What Fast Means for Brands
One-click checkout to capture sales faster
If you’re building an online store, the options are overwhelming: Shopify, Squarespace, Big Cartel, BigCommerce, Spree Commerce… and the list goes on. When it’s time to get paid, you can use PayPal, Apple Pay, Google Pay, and similarly, it’s seems that the providers are endless. Fast, which launched last week, hopes to simplify payments for both businesses and customers.
One button to rule them all
Domm Holland and the team founded Fast in March 2019 and per Crunchbase, received funding in a November 2019 seed round led by Index Ventures and a Series A round of $20 million led by Stripe this past March. Fast is payments platform culminating in a singular button allowing customers to check out with the click of one button; think Amazon’s one-click ordering. Fast hopes to make this convenience available everywhere.
To be able to use the Fast button, users complete a form from Fast that encrypts shoppers’ data and then the user can use Fast at any retailer that partners with the company.

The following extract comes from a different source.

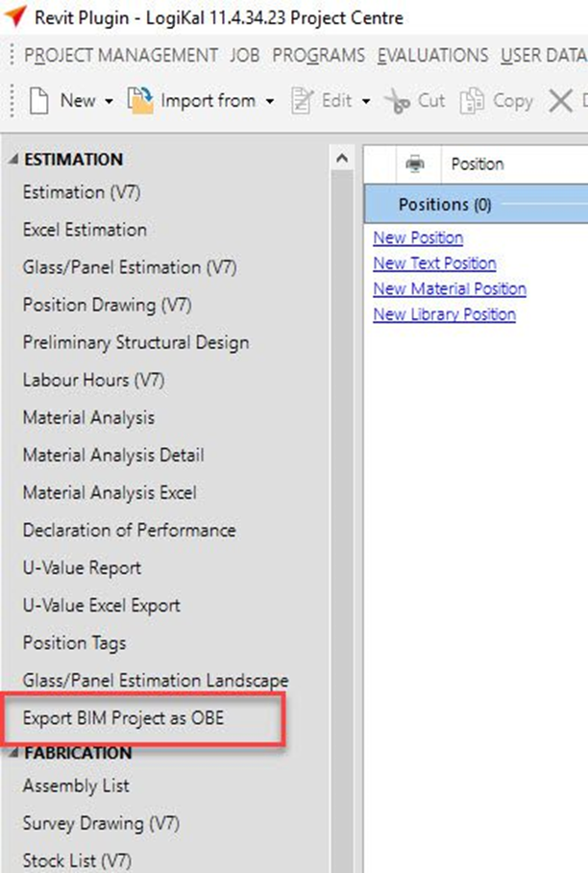Open the PROJECT MANAGEMENT menu

click(x=120, y=56)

Fast initially launched with BigCommerce, who has over 60,000 merchants using its platform. Fast says its goal is to process every payment on the internet.
Competing with Amazon
The clear leader in e-commerce, Amazon, has lots of businesses coming for its title. Fairly-new tools (mainly Shopify and Square) have let retailers inexpensively transform their business to an online storefront that can utilize paid social advertising to gain customers beyond their home geography. Prior to these innovations, companies would have had to spend extreme amounts of money to build an online infrastructure to compete with Amazon and other big-box retailer sites.
Fast is the new tool that helps create e-commerce experiences that compete with Amazon’s fast and convenient one-click ordering. And that’s a big deal.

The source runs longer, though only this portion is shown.